Dimanche dernier, l’UMP n’a pas pu rassembler, même dans les Régions dirigées au cours des 6 dernières années. Ainsi, si en Alsace et en Corse, le parti de la majorité vire en tête, l’union des opposants au gouvernement est largement majoritaire. De quoi mettre en échec la stratégie déployée par l’UMP pour reconquérir ces collectivités, celle de l’affrontement avec les majorités régionales. Et tout comme à La Réunion, cette stratégie de l’affrontement fait plafonner l’UMP à 26%, alors qu’en France, deux ans plus tôt, l’UMP était largement en tête à la Présidentielle et aux Législatives.
En France, le principal chef de file de l’opposition au gouvernement est le PS. Et pour ces Régionales, les listes conduites par un membre de ce parti sont en tête dans treize régions, avec plus de 25% pour chacune d’elles : Nord-Pas-de-Calais (29,16%), Picardie (26,64%), Haute-Normandie (34,87%), Basse-Normandie (32,55%), Bretagne (37,19%), Pays-de-la-Loire (34,36%), Poitou-Charentes (38,98%), Limousin (38,05%), Aquitaine (37,63%), Midi-Pyrénées (40,93%), Languedoc-Roussillon (34,28%), Bourgogne (36,31%) et la Lorraine (34,36%).
Autre résultat défavorable à l’UMP : la confirmation de l’ancrage d’Europe Ecologie en France à la suite de la performance des Européennes. Cela en fait désormais un parti essentiel dans le rapport de forces pour construire les coalitions destinées à gérer les Régions en France. D’autant que le parti a remporté 12,47% des voix lors de ce premier tour.
Le soir même des résultats, les cadres des deux parties ont échangé pour trouver des solutions pour conforter la victoire au second tour. Comme l’a indiqué Martine Aubry, première secrétaire du Parti socialiste, l’objectif est de rassembler le plus largement possible pour accentuer l’avance sur l’UMP, avec les formations clairement contre la casse sociale.
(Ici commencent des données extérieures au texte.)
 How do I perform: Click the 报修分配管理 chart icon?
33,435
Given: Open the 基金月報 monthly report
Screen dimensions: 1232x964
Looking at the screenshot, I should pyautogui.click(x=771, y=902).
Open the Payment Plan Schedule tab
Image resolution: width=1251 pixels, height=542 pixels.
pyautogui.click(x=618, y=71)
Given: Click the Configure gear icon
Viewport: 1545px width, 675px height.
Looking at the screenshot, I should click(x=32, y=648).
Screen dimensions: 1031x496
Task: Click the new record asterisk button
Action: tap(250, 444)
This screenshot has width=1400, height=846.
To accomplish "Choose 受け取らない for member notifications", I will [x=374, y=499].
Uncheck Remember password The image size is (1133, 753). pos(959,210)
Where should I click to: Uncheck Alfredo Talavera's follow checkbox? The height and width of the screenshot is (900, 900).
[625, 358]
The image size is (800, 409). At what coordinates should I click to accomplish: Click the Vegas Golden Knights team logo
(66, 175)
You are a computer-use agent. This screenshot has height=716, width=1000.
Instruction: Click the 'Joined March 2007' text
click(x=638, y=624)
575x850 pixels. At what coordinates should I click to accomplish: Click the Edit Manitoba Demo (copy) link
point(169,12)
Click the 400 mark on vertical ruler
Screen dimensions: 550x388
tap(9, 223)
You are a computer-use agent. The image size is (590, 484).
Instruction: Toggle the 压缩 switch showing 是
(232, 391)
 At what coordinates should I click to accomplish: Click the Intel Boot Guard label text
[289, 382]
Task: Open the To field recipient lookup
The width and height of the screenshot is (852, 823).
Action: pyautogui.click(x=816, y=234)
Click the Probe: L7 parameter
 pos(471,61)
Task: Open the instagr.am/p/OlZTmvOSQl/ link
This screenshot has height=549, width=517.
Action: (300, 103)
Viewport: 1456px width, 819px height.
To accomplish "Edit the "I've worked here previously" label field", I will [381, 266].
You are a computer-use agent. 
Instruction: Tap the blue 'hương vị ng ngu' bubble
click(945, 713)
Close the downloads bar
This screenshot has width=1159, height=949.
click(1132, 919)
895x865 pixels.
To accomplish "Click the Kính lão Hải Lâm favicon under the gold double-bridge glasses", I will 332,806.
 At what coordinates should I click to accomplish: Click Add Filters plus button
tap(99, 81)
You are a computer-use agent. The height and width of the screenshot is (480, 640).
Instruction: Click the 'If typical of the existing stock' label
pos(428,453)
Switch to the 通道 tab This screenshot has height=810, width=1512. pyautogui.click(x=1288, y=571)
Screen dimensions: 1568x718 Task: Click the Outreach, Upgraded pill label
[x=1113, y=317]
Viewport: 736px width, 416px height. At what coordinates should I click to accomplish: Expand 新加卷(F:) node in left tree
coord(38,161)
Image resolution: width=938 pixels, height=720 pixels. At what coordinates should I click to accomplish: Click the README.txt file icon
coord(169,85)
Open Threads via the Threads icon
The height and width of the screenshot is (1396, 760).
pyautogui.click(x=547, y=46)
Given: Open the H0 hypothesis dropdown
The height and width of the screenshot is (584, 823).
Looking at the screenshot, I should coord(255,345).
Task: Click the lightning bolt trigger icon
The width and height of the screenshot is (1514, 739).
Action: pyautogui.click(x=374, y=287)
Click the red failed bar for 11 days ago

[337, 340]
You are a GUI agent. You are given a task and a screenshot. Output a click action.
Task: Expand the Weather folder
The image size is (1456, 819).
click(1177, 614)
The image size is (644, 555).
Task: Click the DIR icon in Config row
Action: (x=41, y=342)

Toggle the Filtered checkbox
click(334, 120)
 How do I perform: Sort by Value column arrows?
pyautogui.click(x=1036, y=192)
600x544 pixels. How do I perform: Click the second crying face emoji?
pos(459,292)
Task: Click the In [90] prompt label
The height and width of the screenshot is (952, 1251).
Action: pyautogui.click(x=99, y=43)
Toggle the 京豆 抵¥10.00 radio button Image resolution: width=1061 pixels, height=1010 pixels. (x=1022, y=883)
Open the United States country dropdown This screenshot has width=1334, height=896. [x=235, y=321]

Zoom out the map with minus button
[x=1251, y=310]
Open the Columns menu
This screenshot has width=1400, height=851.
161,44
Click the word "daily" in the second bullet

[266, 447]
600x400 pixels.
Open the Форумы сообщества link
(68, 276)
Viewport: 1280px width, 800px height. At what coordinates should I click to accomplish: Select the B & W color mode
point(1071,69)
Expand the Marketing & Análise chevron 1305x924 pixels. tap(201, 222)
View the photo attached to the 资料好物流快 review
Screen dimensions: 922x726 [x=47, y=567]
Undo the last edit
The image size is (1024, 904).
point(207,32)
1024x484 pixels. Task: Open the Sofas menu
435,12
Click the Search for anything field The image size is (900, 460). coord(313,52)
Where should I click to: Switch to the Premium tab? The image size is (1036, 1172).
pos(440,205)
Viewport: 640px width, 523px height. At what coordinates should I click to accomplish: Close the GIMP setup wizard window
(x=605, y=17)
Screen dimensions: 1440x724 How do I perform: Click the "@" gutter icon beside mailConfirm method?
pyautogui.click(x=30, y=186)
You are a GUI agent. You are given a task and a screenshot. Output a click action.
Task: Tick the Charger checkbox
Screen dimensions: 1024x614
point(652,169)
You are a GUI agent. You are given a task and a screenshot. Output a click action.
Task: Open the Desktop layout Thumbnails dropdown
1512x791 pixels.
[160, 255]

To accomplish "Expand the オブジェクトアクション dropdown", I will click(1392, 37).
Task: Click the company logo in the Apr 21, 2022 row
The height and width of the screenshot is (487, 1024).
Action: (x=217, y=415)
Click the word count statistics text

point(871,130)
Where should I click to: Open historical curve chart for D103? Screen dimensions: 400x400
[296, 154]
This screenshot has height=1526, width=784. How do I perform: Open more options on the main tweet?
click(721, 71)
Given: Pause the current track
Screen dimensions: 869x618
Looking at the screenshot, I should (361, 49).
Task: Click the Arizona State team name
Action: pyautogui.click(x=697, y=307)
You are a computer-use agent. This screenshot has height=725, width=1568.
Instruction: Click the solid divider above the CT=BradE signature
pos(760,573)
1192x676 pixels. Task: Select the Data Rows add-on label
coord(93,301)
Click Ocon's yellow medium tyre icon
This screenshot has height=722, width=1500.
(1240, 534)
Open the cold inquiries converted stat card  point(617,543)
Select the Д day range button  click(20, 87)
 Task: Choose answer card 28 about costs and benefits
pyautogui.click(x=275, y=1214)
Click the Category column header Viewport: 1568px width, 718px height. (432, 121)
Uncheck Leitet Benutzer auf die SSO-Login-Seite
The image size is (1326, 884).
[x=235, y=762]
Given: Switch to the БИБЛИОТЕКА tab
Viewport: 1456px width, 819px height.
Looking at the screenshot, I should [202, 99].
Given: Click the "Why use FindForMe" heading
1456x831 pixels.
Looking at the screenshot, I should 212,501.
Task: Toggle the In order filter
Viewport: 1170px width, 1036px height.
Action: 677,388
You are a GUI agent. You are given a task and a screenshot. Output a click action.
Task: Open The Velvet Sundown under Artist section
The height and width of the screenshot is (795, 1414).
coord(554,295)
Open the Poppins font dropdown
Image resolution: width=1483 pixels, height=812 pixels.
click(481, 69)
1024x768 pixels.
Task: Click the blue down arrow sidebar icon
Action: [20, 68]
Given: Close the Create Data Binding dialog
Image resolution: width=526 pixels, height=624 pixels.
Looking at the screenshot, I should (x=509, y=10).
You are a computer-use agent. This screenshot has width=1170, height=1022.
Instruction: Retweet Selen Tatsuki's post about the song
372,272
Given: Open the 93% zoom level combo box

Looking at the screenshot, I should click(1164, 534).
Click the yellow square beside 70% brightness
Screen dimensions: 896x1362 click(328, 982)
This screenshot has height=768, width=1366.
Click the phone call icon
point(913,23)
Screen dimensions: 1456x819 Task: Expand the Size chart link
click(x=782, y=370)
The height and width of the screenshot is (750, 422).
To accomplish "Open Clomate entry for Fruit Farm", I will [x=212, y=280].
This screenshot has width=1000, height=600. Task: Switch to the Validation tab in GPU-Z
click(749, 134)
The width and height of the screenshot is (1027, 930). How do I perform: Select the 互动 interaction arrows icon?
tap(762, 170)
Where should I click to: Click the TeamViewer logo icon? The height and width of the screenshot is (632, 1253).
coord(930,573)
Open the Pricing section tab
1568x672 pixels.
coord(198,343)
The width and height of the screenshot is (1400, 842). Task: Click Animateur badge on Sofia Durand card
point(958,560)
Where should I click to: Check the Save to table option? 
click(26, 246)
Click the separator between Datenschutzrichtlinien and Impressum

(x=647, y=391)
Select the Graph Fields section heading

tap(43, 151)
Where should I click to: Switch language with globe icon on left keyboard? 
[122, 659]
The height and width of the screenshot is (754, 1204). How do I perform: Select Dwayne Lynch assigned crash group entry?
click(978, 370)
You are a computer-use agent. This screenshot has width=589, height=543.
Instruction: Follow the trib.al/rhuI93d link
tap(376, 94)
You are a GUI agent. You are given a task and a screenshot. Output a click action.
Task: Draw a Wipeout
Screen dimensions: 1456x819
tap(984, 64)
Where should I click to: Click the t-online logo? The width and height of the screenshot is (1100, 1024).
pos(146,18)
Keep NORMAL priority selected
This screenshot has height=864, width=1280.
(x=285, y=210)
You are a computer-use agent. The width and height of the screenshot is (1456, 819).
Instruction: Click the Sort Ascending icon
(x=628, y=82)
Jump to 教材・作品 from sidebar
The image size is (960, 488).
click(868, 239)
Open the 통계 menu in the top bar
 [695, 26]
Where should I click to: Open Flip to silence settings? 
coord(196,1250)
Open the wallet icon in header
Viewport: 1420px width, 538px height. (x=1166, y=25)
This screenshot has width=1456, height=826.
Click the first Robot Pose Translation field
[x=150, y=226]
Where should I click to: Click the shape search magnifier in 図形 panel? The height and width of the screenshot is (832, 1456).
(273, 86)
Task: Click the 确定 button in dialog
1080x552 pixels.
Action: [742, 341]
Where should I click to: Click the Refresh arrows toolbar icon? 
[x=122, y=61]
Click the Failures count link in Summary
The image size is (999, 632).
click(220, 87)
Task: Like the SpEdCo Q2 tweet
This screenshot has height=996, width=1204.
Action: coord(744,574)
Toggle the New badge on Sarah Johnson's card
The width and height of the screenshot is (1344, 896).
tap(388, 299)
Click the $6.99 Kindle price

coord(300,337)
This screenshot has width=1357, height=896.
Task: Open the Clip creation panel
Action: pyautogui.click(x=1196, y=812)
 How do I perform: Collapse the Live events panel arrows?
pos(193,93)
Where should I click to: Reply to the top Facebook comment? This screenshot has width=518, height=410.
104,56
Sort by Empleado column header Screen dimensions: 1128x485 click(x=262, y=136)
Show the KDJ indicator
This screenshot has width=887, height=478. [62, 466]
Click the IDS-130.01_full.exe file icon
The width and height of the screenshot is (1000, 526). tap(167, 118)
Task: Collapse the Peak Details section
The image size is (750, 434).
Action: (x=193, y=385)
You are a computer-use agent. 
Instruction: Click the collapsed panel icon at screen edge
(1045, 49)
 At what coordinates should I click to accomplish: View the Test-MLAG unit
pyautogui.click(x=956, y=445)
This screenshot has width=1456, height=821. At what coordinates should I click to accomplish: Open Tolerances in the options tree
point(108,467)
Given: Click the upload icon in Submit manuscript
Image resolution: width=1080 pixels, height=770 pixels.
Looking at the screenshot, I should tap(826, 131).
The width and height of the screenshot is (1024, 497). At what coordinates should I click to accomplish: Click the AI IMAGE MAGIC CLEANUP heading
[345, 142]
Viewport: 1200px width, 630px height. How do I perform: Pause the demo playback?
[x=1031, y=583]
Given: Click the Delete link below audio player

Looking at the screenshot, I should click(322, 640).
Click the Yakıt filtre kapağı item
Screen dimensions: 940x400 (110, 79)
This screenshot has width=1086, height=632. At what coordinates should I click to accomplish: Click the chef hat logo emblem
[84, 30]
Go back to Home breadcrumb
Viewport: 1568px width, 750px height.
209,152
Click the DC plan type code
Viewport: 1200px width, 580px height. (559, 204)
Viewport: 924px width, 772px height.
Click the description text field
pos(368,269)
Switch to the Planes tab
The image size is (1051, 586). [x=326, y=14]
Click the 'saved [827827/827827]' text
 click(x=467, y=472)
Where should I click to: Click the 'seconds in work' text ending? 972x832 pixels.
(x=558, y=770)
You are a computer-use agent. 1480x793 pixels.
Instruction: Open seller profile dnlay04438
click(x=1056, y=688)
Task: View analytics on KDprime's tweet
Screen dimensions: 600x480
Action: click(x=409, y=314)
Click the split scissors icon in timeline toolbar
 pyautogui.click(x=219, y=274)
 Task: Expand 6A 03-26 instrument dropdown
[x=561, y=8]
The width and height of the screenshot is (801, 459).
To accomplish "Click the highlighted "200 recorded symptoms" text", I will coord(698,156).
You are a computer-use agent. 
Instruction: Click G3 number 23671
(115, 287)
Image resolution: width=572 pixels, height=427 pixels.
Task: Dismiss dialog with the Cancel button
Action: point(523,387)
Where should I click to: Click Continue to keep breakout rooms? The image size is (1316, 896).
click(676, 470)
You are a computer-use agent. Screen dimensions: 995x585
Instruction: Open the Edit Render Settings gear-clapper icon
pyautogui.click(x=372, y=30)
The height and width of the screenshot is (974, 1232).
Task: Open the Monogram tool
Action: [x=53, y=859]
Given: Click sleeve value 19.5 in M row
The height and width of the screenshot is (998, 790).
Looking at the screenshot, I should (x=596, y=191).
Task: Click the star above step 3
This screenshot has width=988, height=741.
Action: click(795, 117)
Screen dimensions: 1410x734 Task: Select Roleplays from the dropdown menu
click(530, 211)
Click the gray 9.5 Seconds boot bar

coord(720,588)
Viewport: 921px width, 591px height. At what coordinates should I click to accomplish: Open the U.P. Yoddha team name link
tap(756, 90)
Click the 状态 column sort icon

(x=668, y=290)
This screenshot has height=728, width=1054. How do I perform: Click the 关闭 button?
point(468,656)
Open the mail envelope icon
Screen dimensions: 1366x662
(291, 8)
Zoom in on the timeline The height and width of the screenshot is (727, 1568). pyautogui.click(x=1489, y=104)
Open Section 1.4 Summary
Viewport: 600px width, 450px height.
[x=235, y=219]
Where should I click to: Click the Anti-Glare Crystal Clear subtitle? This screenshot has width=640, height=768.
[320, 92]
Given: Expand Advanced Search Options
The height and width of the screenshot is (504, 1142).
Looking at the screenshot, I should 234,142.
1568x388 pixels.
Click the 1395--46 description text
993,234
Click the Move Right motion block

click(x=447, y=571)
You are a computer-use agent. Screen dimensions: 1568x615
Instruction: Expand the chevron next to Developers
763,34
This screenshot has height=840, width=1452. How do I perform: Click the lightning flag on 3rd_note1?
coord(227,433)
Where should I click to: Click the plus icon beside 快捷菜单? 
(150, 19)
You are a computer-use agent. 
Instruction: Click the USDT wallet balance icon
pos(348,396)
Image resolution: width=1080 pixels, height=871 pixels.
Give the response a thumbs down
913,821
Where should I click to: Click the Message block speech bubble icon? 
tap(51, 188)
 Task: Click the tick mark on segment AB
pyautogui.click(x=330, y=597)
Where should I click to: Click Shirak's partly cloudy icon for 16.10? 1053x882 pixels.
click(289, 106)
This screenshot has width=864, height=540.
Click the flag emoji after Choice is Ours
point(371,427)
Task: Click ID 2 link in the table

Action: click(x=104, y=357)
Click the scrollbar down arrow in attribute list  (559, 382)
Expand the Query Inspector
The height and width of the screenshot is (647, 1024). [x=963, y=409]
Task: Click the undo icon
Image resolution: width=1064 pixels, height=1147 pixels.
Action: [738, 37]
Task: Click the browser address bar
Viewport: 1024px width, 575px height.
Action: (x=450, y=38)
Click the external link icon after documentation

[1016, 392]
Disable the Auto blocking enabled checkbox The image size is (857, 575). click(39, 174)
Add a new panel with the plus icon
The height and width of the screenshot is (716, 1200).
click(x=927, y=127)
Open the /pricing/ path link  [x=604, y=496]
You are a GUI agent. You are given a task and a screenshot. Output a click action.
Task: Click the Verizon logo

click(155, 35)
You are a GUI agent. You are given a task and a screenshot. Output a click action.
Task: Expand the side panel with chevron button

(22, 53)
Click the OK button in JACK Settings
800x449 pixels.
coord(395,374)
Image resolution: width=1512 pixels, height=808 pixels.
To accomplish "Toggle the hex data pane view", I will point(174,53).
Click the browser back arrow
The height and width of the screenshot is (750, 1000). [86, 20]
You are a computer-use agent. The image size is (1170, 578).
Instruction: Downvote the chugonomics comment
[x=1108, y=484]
Du côté de l’UMP, la stratégie d’union dans une logique d’affrontement contre les majorités sortantes atteint toutes ses limites. Comme à La Réunion, les réserves de voix sont très largement entamées, d’où des marges de manœuvres considérablement réduites, ce qui n’est pas le cas de l’opposition.
Résultat, l’UMP et ses alliés comptent énormément sur les abstentionnistes. Le Premier ministre François Fillon a estimé dimanche soir que « la faible participation ne permet pas de tirer un enseignement national de ce scrutin » et que « rien n’est donc joué ». Le défi pour la majorité sera difficile car l’écart entre les candidats de l’opposition et de la majorité parlementaire dans les différentes régions est bien trop conséquent.
D’autant plus que l’UMP devra tenir compte d’un Front National qui puisera sur la frange la plus conservatrice de son électorat.
À la lumière des résultats de ce premier tour, la seule incertitude qui subsiste est de savoir si l’UMP sera en capacité de conserver les deux Régions qu’elle dirige, à savoir l’Alsace et la Corse. Pour le reste, la défaite est maintenant son seul horizon. Nul doute que ce n’est pas à La Réunion, la région la plus touchée par la crise sociale, que l’UMP pourra rechercher un motif de consolation à cette large défaite qui se prépare.
53,5% des Français n’ont pas voté dimanche 14 mars
Selon les analystes, l’abstentionnisme est du à la réticence de la population à l’égard de la politique gouvernementale, et du politique, particulièrement dans le contexte de crise économique, qui met à mal les promesses de 2007. Pour beaucoup, c’est un vote sanction qui montre l’ampleur de la crise de confiance.
La Réunion n’est pas la seule à connaître un taux d’abstention aussi élevé, 54,61%.
En effet, l’Ile de France compte 56,11% d’abstention, le Centre 53,57%, l’Aquitaine 50,44%, la Guadeloupe 50,18%, la Martinique 55,56%, mais également la Haute-Normandie, avec 53,62%. Ces quelques exemples montrent l’ampleur du phénomène dans toute la France.